Coda File System

Re: Bottlenecks in Coda

From: Joerg Sommer <>
Date: Wed, 31 Dec 2003 16:56:13 +0000 (UTC)
begin  Jan Harkes <> wrote:
> On Thu, Dec 25, 2003 at 06:45:06PM +0000, Joerg Sommer wrote:
>> firstly, I wish all a merry christmas.
> And a Happy New Year :)

>From me too.

> The numbers are right, but I do not necessarily agree with all the
> premises or conclusions. First of all, we're clearly not competing with
> local disk filesystems. Those do not have to deal with replication,
> centralized storage, and some do have lower consistency constraints.


> But it is nice to know where the 'theoretical limits' of performance
> are, I don't expect to ever be faster than the underlying filesystem we
> use for our cached data. Most of these tests were on 2.0 (or early 2.2)
> kernels. One of the main culprits for the bottleneck, the context
> switch, has improved tremendously over time.

That's good to hear.

> device/inode numbers down. Now we can hand the still open file
> descriptor and in most cases the we can be reading the still in-memory
> data before the bits have actually hit the disk.

Do you plan to take advantage of ACLs of the cache filesystem?

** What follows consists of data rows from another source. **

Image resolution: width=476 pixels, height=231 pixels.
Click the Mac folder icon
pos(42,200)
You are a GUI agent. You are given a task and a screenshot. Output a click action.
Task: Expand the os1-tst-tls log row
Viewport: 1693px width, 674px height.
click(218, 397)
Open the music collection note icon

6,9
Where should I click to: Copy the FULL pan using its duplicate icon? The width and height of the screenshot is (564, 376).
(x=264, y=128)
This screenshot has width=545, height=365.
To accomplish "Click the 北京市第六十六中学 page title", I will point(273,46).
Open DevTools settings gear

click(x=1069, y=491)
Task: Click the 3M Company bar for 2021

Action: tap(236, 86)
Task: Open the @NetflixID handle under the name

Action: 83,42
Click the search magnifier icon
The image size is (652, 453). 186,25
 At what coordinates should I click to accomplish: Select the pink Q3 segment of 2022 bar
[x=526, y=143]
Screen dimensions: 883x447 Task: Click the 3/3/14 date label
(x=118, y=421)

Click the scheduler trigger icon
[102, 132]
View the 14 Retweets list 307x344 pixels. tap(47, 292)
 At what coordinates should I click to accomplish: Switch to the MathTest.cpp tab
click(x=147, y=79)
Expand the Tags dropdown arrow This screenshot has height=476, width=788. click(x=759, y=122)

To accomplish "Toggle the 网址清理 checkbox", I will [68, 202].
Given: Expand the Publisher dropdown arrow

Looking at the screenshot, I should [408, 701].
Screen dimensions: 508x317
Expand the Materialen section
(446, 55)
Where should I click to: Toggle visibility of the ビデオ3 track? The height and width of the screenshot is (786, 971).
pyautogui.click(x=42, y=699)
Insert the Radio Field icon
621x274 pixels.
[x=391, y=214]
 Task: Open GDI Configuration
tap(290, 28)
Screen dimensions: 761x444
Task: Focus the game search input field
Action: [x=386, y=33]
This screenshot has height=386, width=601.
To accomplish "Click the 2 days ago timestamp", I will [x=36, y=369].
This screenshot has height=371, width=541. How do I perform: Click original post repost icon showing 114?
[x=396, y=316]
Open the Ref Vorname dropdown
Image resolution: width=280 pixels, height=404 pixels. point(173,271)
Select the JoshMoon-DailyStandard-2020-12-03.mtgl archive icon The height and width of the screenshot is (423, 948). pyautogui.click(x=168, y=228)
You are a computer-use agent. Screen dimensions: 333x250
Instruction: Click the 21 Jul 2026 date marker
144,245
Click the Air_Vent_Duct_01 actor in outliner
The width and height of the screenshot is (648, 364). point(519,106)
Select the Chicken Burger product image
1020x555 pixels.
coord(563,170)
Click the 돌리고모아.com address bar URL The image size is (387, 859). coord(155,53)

> other hand my client cache is probably about 10x larger as well which is
> slowing down my client significantly because it has more objects to
> manage and there are still codepaths that are O(n^2),

ouch. :)

One point of the intermezzo idea, I find really great, is the separation
between kernelspace and userspace. If I understand right, the coda module
asks the userspace daemon (venus) where a file is in the cache and the
coda daemon makes a lookup and reports to location. So coda demands a
running userspace daemon (venus). But if it does lookups itself, it would
be possible to use a disk cache for a readonly coda. So it would be
possible to restart the venus daemon without interrupting processes
accessing files readonly in the codafs.

What's the reason for this? Currently, we're running a computer pool with
diskless clients based on AFS. But AFS has the know disatvantages and we
plan to switch to coda. One problem with AFS is, it isn't possible to
restart the userspace daemon, which leads to the problem we use everytime
the binary from the initrd. (redundancy) If kernelspace could live
without a daemon in userspace we could run venus from an initrd, fetch
the newest version of venus and other necessary files from the server and
restart the daemon fetched from the server, to gain write access again
and do all the other things.

Da würde ich auch lieber den Panzerführerschein machen als den MCSE.
Bringt mehr, dürfte das gleiche kosten und macht sicher mehr Spaß.